# Work request
Write out exactly the lines below that run from the one containing "Toevoegen aan winkelwagen" through the one containing "[Open the navigation bar] (1297, 13)", both included, with no other lines.

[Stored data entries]

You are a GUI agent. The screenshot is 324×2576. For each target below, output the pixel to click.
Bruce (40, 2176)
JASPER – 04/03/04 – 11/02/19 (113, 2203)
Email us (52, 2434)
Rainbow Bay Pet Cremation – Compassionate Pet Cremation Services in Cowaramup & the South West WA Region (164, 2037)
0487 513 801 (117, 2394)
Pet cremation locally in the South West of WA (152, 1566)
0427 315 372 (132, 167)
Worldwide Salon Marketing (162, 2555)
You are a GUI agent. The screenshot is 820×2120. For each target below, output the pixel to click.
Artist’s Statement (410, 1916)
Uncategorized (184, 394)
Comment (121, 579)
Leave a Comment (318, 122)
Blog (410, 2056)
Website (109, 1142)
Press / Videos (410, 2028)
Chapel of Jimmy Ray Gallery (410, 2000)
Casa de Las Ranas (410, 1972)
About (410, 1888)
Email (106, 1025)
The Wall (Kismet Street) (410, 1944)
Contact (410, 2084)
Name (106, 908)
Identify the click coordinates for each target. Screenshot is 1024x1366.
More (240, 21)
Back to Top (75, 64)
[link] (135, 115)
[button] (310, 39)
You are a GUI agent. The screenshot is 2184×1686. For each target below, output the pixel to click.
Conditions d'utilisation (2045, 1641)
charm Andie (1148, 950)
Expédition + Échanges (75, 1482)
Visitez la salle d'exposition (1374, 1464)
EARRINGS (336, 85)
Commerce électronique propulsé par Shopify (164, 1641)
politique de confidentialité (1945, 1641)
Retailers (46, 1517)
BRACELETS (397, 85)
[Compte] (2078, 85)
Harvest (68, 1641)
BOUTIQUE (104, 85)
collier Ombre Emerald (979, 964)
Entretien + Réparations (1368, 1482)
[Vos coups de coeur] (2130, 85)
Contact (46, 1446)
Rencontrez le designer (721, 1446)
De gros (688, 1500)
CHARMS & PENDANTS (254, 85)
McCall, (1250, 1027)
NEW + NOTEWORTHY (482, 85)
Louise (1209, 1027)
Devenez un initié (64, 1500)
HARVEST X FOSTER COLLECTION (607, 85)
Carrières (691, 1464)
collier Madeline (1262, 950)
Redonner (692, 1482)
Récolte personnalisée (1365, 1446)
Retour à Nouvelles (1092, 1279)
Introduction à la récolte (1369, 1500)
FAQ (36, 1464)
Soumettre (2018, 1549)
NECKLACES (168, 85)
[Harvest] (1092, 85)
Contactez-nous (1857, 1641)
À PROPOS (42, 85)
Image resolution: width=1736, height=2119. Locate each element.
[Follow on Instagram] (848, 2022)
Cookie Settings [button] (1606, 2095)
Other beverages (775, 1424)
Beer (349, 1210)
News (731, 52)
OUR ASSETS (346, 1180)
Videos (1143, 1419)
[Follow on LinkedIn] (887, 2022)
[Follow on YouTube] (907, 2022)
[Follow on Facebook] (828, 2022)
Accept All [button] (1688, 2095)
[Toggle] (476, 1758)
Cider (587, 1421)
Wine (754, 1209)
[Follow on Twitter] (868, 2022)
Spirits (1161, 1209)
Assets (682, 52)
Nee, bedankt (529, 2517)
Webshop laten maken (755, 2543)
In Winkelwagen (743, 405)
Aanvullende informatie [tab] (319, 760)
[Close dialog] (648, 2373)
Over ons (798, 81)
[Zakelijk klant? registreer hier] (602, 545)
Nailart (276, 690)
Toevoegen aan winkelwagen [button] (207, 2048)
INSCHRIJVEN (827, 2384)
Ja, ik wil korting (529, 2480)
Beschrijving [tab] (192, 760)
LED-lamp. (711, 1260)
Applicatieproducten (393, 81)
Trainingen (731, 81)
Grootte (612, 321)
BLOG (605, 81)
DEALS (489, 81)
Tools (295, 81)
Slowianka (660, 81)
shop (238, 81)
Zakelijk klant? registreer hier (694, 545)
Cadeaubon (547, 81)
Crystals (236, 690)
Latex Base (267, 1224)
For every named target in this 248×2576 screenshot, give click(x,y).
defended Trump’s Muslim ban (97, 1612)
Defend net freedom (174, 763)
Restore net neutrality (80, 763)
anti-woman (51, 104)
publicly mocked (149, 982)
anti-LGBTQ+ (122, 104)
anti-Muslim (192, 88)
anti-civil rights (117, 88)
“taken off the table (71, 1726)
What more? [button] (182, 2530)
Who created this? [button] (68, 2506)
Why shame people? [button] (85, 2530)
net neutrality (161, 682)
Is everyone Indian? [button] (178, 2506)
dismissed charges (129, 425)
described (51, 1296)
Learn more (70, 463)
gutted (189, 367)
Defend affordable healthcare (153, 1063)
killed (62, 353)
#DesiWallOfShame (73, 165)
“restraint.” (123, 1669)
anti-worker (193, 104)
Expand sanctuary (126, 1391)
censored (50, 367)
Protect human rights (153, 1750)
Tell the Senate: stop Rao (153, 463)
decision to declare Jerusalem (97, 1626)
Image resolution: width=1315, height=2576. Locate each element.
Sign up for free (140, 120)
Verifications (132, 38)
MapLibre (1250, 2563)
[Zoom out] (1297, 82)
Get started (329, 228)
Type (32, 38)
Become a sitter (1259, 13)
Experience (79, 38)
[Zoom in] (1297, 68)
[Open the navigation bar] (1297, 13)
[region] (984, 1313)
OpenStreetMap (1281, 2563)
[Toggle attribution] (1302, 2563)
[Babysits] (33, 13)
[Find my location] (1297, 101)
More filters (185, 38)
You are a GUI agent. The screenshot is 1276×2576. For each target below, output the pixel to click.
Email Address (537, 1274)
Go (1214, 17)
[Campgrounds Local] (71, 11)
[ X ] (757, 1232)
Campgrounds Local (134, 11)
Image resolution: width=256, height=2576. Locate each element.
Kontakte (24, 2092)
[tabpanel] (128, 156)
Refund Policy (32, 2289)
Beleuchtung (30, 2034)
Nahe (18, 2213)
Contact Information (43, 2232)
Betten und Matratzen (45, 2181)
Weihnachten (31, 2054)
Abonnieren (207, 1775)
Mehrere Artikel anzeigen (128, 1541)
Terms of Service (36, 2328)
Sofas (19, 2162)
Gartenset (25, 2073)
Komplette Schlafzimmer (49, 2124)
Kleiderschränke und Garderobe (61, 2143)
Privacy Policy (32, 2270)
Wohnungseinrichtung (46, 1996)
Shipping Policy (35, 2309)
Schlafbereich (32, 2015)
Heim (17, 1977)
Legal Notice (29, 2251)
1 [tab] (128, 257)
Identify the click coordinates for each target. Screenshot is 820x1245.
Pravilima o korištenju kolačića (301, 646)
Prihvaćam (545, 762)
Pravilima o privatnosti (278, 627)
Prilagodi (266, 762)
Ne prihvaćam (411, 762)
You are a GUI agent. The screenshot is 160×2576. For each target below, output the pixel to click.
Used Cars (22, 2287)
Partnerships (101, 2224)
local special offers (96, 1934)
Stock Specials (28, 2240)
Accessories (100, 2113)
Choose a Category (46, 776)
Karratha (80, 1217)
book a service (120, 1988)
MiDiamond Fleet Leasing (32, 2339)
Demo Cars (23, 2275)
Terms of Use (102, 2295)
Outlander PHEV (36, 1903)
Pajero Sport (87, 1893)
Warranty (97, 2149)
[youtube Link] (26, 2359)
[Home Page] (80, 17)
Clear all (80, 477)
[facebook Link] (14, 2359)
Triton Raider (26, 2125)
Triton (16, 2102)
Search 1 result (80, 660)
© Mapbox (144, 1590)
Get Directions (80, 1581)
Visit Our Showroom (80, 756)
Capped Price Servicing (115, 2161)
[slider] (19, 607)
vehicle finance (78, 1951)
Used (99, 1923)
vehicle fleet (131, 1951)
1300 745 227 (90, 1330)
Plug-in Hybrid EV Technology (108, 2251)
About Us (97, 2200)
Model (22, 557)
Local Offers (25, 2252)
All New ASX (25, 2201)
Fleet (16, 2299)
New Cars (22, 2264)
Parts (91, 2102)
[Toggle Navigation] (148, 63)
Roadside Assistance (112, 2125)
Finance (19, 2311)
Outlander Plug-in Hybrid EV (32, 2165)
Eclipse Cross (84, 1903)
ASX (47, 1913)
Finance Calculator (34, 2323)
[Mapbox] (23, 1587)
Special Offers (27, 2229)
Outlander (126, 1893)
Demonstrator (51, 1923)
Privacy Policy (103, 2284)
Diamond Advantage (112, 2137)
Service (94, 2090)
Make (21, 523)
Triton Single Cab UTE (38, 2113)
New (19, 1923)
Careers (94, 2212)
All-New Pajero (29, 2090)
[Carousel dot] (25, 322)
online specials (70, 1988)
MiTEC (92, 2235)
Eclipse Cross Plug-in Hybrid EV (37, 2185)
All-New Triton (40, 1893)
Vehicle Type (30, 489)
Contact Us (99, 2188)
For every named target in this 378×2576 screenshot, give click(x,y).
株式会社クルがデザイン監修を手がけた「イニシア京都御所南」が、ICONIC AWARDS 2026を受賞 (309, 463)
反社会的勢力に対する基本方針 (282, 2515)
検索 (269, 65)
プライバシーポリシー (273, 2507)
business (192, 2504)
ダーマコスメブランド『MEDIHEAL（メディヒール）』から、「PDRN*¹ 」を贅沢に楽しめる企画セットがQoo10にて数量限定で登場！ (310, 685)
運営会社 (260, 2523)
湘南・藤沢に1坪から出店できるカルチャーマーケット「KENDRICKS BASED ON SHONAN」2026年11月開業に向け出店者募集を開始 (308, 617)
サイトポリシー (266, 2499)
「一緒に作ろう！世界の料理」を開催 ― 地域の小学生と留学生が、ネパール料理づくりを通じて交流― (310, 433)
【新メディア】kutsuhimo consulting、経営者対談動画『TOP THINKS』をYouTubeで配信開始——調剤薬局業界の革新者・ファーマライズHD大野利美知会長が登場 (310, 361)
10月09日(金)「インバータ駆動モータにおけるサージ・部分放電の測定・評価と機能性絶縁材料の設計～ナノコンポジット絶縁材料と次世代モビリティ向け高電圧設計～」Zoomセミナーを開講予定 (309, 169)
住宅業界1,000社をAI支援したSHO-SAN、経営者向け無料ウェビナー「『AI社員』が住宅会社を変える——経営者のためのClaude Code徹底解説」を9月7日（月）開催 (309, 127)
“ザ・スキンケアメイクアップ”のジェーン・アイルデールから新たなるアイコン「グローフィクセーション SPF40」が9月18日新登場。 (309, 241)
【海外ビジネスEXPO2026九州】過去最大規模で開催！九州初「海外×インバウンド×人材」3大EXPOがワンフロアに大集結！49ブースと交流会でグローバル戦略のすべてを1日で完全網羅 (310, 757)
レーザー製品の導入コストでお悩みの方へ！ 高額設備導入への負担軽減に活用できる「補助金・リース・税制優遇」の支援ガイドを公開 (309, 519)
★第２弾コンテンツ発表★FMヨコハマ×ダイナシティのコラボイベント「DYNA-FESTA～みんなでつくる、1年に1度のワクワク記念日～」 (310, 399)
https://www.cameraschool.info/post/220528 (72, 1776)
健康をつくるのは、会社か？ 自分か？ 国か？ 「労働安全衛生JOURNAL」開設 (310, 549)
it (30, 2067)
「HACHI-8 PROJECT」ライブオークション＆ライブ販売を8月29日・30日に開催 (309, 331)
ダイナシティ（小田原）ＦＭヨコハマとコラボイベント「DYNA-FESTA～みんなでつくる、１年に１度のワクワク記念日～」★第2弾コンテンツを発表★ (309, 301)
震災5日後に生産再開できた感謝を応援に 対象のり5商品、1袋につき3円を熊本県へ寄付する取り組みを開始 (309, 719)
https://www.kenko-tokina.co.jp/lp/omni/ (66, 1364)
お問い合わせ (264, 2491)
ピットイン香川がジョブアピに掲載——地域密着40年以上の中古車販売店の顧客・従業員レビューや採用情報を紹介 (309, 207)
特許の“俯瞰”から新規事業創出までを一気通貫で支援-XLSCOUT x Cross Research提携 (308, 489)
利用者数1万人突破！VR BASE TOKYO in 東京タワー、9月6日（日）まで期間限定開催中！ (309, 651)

# Answer below
Toevoegen aan winkelwagen [button] (207, 2048)
INSCHRIJVEN (827, 2384)
Ja, ik wil korting (529, 2480)
Beschrijving [tab] (192, 760)
LED-lamp. (711, 1260)
Applicatieproducten (393, 81)
Trainingen (731, 81)
Grootte (612, 321)
BLOG (605, 81)
DEALS (489, 81)
Tools (295, 81)
Slowianka (660, 81)
shop (238, 81)
Zakelijk klant? registreer hier (694, 545)
Cadeaubon (547, 81)
Crystals (236, 690)
Latex Base (267, 1224)
For every named target in this 248×2576 screenshot, give click(x,y).
defended Trump’s Muslim ban (97, 1612)
Defend net freedom (174, 763)
Restore net neutrality (80, 763)
anti-woman (51, 104)
publicly mocked (149, 982)
anti-LGBTQ+ (122, 104)
anti-Muslim (192, 88)
anti-civil rights (117, 88)
“taken off the table (71, 1726)
What more? [button] (182, 2530)
Who created this? [button] (68, 2506)
Why shame people? [button] (85, 2530)
net neutrality (161, 682)
Is everyone Indian? [button] (178, 2506)
dismissed charges (129, 425)
described (51, 1296)
Learn more (70, 463)
gutted (189, 367)
Defend affordable healthcare (153, 1063)
killed (62, 353)
#DesiWallOfShame (73, 165)
“restraint.” (123, 1669)
anti-worker (193, 104)
Expand sanctuary (126, 1391)
censored (50, 367)
Protect human rights (153, 1750)
Tell the Senate: stop Rao (153, 463)
decision to declare Jerusalem (97, 1626)
Image resolution: width=1315, height=2576. Locate each element.
Sign up for free (140, 120)
Verifications (132, 38)
MapLibre (1250, 2563)
[Zoom out] (1297, 82)
Get started (329, 228)
Type (32, 38)
Become a sitter (1259, 13)
Experience (79, 38)
[Zoom in] (1297, 68)
[Open the navigation bar] (1297, 13)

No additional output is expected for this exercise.